▶ [Task requirements]
Rewrite the entries from the line containing "1568x747 pixels." through the line containing "Click the address bar URL", requests included, and multiply every coordinate in the answers by 0.8, rounding to whole numbers with halves rounded up. Leave all other numbers as they are, and reproduce only that stretch.

▶ [The data]
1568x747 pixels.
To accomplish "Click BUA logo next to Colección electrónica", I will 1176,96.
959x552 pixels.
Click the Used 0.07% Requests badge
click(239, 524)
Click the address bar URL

--

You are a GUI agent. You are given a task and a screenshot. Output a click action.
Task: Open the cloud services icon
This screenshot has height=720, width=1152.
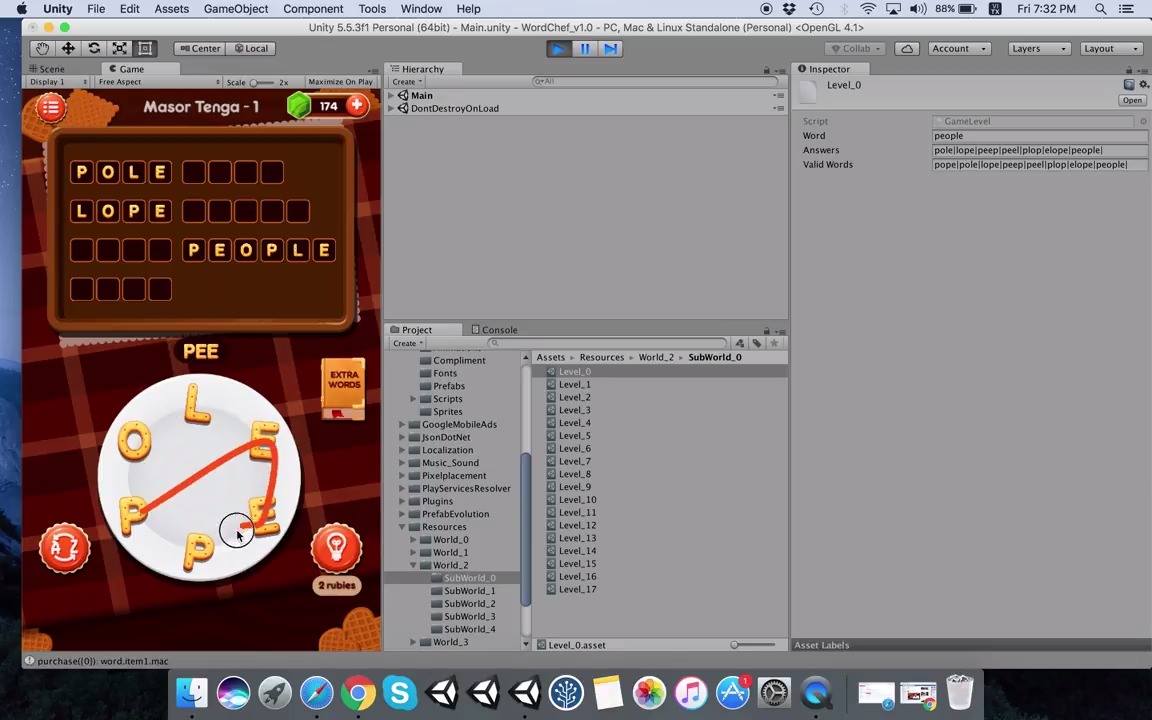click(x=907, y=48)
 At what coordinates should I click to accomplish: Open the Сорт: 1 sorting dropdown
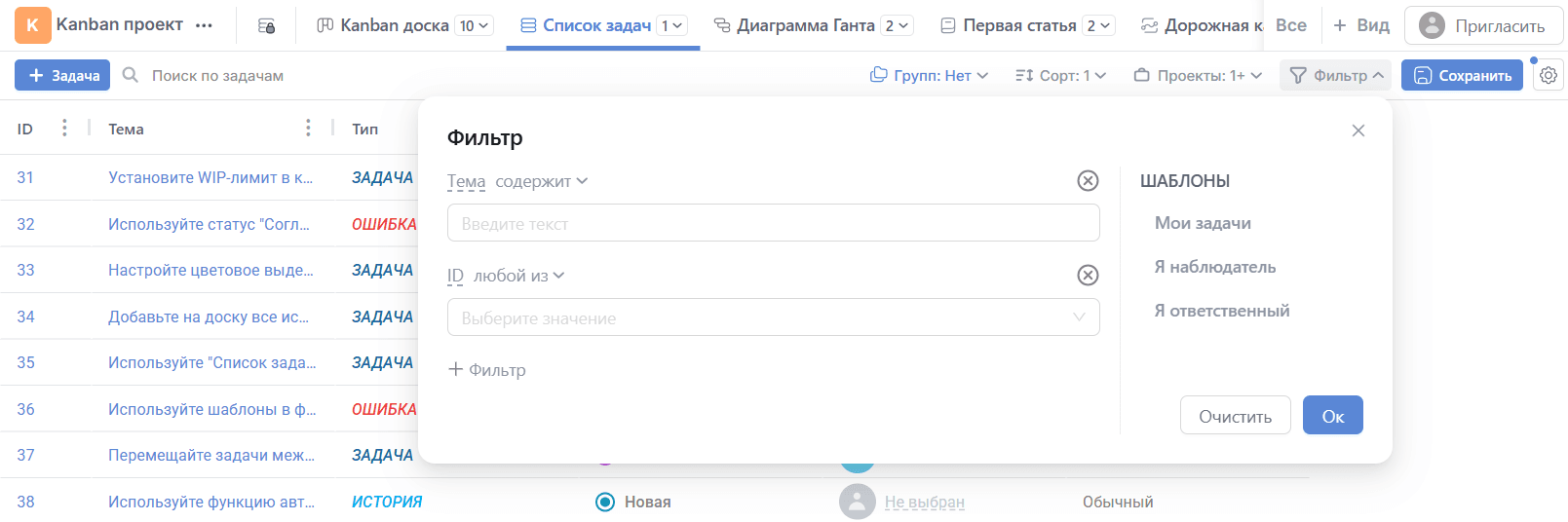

---

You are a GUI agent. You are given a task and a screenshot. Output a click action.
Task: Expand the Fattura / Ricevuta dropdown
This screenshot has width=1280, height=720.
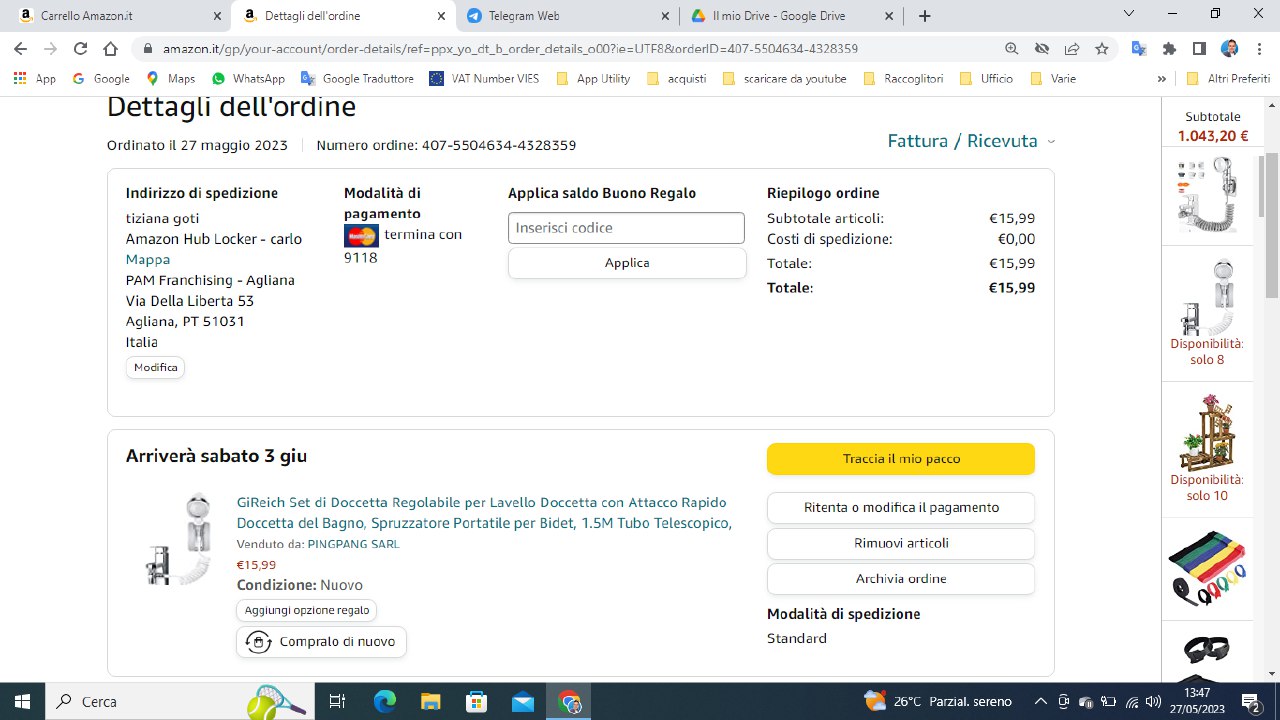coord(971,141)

▶ [Expected output]
1568x747 pixels.
To accomplish "Click BUA logo next to Colección electrónica", I will 941,77.
959x552 pixels.
Click the Used 0.07% Requests badge
click(191, 419)
Click the address bar URL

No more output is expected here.